“I’m going up the line with you. If anything’s happened to Grit, whatever hole Van Bleit sneaks into, I’ll see he pays.”
Chapter Twenty Eight.
Colonel Grey flung a suit of pyjamas and a few toilet accessories into a handbag and started out for the station. He was very much perturbed. Against his judgment he was greatly affected by Mrs Lawless’ forebodings of the previous night; her softly uttered, prophetic—they seemed to him prophetic—words: “I have always felt those letters would cost another life.”
And as a foundation for this belief, Tom Hayhurst had turned up with his tale of suspicion and his unreserved misgivings that had insensibly given rise to similar doubts in his own mind. What a finish to a life of failure! ... If this, indeed, should prove the end!
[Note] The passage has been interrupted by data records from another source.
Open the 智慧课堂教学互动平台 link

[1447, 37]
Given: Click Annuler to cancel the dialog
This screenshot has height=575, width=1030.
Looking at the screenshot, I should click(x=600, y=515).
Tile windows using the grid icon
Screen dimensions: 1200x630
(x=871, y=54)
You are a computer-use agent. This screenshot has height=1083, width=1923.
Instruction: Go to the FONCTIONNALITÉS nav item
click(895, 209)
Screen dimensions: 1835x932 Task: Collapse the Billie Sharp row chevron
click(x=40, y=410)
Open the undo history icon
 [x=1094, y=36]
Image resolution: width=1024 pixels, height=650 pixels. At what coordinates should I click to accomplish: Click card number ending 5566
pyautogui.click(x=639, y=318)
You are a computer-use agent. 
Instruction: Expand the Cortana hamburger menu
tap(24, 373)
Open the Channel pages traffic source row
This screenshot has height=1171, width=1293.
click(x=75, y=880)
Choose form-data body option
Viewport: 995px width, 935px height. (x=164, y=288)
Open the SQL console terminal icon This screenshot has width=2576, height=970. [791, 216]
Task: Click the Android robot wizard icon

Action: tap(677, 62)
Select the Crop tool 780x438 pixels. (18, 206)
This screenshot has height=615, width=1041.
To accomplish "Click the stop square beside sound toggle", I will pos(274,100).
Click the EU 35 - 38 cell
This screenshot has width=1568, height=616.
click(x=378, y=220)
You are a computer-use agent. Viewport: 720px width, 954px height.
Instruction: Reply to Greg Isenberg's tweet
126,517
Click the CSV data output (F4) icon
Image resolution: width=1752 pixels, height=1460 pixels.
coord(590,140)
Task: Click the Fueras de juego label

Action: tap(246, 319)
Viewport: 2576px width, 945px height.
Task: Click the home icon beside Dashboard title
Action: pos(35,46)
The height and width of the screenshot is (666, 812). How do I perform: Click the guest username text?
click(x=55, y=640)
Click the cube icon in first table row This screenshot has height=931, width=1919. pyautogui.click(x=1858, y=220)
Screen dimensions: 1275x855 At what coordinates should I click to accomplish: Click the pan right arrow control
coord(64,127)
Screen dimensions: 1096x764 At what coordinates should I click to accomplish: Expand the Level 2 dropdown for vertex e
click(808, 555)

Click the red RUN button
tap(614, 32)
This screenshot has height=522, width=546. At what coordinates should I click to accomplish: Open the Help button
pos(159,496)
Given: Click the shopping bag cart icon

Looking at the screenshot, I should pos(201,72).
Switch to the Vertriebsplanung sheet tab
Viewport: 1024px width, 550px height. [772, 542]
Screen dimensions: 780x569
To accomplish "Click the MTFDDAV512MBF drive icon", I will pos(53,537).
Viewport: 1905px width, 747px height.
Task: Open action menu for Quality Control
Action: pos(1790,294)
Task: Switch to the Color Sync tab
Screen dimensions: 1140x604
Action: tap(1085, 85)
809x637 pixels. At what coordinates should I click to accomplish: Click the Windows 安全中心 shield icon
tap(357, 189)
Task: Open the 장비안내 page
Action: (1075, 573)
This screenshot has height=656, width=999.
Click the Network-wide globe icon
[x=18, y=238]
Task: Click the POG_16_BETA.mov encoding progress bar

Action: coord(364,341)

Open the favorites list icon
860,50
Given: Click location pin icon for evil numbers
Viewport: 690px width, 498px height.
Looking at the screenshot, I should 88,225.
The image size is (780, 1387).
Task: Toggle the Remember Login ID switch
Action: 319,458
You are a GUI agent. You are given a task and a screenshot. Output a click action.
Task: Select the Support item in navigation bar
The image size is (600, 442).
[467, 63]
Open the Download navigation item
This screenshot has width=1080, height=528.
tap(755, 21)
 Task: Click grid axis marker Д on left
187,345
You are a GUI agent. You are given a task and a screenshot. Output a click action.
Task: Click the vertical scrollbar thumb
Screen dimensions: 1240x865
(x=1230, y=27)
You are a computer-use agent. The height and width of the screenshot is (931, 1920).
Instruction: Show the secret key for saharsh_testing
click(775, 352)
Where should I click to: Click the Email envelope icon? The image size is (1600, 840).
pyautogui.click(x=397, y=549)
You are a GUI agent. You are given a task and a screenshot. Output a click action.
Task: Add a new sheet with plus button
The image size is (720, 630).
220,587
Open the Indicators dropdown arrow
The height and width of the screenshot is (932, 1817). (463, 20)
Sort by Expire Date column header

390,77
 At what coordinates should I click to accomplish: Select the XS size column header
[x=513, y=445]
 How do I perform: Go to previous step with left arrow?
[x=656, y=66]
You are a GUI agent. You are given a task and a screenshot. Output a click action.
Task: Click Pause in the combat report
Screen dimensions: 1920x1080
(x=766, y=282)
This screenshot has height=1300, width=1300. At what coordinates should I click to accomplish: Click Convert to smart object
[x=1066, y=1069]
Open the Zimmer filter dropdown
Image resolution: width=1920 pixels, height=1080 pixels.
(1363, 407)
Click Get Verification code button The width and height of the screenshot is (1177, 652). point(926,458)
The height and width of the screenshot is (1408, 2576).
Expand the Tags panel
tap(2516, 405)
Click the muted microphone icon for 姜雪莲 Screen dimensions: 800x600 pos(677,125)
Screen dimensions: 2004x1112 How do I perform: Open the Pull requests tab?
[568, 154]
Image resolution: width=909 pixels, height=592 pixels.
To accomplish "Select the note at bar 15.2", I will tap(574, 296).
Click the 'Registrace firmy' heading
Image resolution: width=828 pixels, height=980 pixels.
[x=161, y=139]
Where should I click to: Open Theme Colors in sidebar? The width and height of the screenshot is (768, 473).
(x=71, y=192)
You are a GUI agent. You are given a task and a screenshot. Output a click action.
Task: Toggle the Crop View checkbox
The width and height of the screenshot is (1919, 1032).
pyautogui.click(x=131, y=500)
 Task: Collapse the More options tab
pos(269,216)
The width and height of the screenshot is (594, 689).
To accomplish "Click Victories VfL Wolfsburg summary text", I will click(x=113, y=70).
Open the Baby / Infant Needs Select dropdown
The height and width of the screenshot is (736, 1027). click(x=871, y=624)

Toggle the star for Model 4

He recalled his recently formulated plans for the man’s future... the chance he had thought to give him; and a hard look came into his eyes, his lips tightened. Those ashes in the grate had indeed cost dear!
Tom Hayhurst was already on the platform when he made his appearance from the direction of the booking-office. He came forward quickly to meet him, his boyish face grave and concerned.
“I saw Van Bleit come out of the shipping-office when I passed on my way here,” he said. “I tried to stop him, but he eluded me, and I daren’t give chase for fear of missing the train. I take it he was booking his passage to England. He means clearing out... Looks queer, eh?”
Colonel Grey nodded briefly.
“It’ll take a bigger world than this for him to lose himself in, if he’s killed Grit,” the young man said.